Her ne kadar Kamu Gözetimi Muhasebe ve Denetim Standartları Kurumu’nun 21.08.2014 sayılı ilke kararı gereği denetime tabi olup BDDK ve SPK kanunu kapsamında denetlenmeyen şirketlerin VUK mali tablo ile denetime olabileceği gibi yorumlansa da, herhangi bir bağımsız denetçinin VUK hükümlerine göre hazırlanmış bir mali tablo üzerinden ŞİRKETİN GERÇEK DURUMUNU VE DÜRÜST RESİM İLKESİNE uyum uymadığının tespit etmesi mümkün değildir.
VUK mali tablolar üzerinden TTK kapsamında bağımsız denetimin gerçekleştirilmesi teknik olarak mümkün değildir. O yüzden zorunluluk olmasa dahi denetim tabi şirketlerin TFRS mali tablolarını hazırlaması ve bağımsız denetçinin denetimine sunması kaçınılmazdır.
Meslektaşlarımızın bu konuda kafasını karıştıran bir diğer örnek te EPDK kapsamında ki şirketlere ve SPK kapsamında olup halka açık olmayan şirketlerin yıllardır VUK üzerinden bağımsız denetim yaptırıyor olmasıdır.
Ancak Enerji Piyasası Kanunu ve eski haliyle SPK kanununu gereği yapılan bağımsız denetimin tek konusunun muhasebe standartlarına uygunluk olduğu gözden kaçmaktadır.
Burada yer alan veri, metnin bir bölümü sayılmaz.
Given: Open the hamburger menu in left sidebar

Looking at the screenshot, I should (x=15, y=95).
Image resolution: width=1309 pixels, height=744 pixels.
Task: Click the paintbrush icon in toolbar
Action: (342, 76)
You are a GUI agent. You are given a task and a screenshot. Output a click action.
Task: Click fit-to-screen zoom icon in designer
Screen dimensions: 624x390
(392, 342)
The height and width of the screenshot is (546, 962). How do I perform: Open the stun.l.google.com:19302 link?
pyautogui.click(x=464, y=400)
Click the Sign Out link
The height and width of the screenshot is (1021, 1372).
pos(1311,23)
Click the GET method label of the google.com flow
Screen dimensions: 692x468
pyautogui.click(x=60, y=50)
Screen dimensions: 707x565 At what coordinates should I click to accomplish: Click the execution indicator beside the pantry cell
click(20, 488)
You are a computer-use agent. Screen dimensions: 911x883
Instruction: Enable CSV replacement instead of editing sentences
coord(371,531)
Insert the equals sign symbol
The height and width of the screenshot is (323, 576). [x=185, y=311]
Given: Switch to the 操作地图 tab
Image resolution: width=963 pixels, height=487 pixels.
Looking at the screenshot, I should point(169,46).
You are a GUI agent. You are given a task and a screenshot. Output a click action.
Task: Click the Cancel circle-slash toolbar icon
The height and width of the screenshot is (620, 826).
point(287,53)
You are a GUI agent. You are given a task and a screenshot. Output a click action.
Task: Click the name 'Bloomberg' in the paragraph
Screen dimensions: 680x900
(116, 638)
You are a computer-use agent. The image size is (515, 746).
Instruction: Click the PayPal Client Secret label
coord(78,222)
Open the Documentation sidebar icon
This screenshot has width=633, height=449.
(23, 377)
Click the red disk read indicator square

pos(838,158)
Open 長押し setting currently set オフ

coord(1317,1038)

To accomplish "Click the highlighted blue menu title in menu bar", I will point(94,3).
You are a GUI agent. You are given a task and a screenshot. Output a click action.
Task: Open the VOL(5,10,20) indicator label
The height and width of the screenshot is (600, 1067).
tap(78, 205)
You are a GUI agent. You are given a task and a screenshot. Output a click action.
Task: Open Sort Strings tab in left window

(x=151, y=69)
Eğer gerçeğe uygun sunuluş veya dürüst resim ilkesi Türk Ticaret Kanunu’nda yer almasa herhangi bir muhasebe standardına uygunluk olarak bağımsız denetim gerçekleştirilebilirdi ama kanunda her iki konuda hali hazırda bulunmaktadır.
Sonuç olarak Türk Ticaret Kanunu kapsamında bağımsız denetime tabi olan tüm şirketler Türkiye Finansal Raporlama Standartlarına göre finansal rapolama hazırlanmak zorundadır. Çünkü aksi halde bağımsız denetçinin Türk Ticaret Kanuna göre olumlu görüş vermesi mümkün değildir. Olumlu görüş verilmeyen mali tablolarda Türk Ticaret Kanunun’nun hükümleri gereği YOK HÜKMÜNDEDİR.